Wednesday, February 04, 2009

Corner

I took the train all by myself to the airport, hoping to be as near as possible to the departure point of the country; to be near another country - maybe Melbourne, maybe elsewhere, I don't know.

I refused to listen to my usual podcasts, so I wouldn't be listening to other voices, and forced myself to listen to my own voice. I desperately needed to listen to my heart's cry. It has been whimpering all along for many months now, and I have simply ignored it, by getting myself busy with other things and listening to various podcasts. I have stopped listening to music because I wanted to gain knowledge, not just melody and relaxation. After months of ignoring the whimpers of my heart, I think it just broke. You know how sometimes when you break, but you just can't cry? The tears just won't flow, and you just purse your lips, refuse to speak to anyone and nurse your heart break.

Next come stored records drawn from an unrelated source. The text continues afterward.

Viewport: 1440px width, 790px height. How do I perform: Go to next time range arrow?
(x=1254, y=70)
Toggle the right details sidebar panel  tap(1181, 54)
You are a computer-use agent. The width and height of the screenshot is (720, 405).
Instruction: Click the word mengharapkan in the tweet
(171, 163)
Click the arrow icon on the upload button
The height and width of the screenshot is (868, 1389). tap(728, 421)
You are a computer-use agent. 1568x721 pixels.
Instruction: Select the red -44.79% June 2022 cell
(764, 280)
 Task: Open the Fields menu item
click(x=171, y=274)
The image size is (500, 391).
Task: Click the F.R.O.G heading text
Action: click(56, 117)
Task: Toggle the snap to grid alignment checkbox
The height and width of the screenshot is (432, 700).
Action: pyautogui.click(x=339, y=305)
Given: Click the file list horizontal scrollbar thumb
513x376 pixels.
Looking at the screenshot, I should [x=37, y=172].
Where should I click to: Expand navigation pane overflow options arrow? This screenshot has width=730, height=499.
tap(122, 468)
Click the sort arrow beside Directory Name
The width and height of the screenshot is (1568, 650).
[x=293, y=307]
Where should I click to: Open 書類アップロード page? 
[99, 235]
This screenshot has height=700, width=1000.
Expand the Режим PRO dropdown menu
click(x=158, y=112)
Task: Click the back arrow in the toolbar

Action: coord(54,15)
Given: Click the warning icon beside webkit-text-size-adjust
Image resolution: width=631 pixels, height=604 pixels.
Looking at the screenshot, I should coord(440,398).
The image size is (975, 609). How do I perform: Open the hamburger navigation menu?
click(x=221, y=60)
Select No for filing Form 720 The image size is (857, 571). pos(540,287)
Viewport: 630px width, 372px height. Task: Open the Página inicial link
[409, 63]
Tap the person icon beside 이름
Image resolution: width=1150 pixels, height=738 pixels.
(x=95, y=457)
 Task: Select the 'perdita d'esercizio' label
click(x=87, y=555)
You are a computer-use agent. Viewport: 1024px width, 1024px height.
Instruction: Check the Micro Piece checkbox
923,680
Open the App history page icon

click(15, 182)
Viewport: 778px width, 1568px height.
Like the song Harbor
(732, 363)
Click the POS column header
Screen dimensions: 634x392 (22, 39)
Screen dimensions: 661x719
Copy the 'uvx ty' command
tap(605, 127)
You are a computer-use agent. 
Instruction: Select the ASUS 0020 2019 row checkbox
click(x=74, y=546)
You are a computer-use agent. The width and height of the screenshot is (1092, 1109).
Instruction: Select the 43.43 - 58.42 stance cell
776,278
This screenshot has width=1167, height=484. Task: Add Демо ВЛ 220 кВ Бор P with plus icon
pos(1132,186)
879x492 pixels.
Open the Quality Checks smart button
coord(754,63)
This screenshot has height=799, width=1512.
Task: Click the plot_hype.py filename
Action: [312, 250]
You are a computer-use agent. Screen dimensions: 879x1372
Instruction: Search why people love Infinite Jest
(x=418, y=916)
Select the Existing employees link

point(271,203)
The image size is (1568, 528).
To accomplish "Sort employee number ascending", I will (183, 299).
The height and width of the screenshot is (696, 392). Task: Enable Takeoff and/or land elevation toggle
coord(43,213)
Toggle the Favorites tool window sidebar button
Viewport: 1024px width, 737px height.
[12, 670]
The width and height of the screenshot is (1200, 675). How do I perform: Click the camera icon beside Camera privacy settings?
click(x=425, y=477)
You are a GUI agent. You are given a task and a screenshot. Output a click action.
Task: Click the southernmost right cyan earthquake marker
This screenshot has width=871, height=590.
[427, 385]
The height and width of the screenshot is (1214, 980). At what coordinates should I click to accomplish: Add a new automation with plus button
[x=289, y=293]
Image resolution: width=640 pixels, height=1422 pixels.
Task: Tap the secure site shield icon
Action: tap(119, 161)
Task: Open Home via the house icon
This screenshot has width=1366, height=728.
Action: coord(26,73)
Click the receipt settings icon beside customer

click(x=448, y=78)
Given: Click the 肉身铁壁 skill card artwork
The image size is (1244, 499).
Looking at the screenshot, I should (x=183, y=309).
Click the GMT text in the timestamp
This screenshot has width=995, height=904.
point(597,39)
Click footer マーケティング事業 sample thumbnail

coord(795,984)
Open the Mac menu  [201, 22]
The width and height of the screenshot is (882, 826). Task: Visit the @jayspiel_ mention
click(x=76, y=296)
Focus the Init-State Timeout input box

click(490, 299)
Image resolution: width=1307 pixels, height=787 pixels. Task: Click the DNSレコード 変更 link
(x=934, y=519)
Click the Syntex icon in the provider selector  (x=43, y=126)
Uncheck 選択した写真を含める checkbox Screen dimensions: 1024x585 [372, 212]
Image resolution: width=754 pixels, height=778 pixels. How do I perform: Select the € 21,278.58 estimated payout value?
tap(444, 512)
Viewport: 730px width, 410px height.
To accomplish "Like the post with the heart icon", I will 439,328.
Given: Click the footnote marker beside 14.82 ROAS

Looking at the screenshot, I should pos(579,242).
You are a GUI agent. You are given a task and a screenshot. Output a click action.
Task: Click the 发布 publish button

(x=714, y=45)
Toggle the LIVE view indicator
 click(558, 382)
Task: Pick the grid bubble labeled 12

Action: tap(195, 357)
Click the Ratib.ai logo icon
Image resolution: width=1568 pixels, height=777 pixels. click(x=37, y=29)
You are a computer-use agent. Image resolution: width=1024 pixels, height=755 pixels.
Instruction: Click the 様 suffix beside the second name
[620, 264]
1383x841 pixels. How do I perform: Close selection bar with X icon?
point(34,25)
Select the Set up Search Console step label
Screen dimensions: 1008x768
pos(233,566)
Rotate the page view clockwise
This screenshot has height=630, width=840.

I walked the length of the airport to look at the departure flights to various cities of the world, and wonder why I can't be on one of those flights.

Reaching the end of the airport, I sat down to write. As I do, I realised I have stopped empathising with people in worse plight than mine - people earning less in harsher and more hostile environment, working in less rewarding and fulfilling jobs. I have taken my eyes off them and looked in to myself instead and seen a deeper hole, a darker black.

I am jaded and burnt. I have lost my axe head and purpose. Like a chess player cornered at a game, I don't know which next move to make.

As I walked the airport once more, looking at the various departure flights, I thought:

What if I go to the most beautiful place on earth but have not friends?

What if I behold the most glorious sight and have not love?

That was when I decided to go home. I found my feet hurrying back to my husband and family - familiarity that is my solid foundation.

1 comment:

JasonOng said...

Larling you have nailed it in this post. I find that to be so true myself. All the world's knowledge and wisdom at our disposal wouldn't fill the void that created by the longing of our souls.

We should plan regular walking trips to the airport in our schedules! :)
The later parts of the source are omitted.